今夏に開かれた青森ねぶた祭(8月2~7日)で排出された二酸化炭素(CO2)の一部を、市民団体や運行団体が青森県有林の吸収分を利用したカーボンオフセット(相殺)を実施した。参加した関係者は「さらに取り組みを進め、日本を代表する祭りの脱炭素化を目指したい」と話している。

 オフセットは、青森市地球温暖化防止活動推進センターが主体となって青森ねぶた運行団体協議会と青森の温暖化対策を考える会が協力した。

 協議会の24団体のうち10団体が、オフセットに参加。10団体が今夏、ねぶた祭の発電機や車両などで使用した燃料から排出したCO2は3.1トンと推計される。
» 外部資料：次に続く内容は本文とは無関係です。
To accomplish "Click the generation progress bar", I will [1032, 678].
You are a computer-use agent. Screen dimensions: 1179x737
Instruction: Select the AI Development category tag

推進センターを運営するNPO法人青森県環境パートナーシップセンターは市民からの寄付などを利用して、青森市南東部の八甲田山系に位置する県有林のJクレジット4トンを4万8400円で購入、今月5日にオフセットした。県が森林整備(間伐)によって吸収されるCO2量を販売し、購入側が自身のCO2削減に利用する仕組みだ。このため今回は、運行団体の費用支出はない。

 パートナーシップセンターの白鳥五大理事は「センターが目指すのは、市民が自主的に温暖化防止活動を進めること。世界に誇る青森ねぶた祭がオフセットすることで、多くの人が温暖化問題を考えるきっかけにしてほしい」と話した。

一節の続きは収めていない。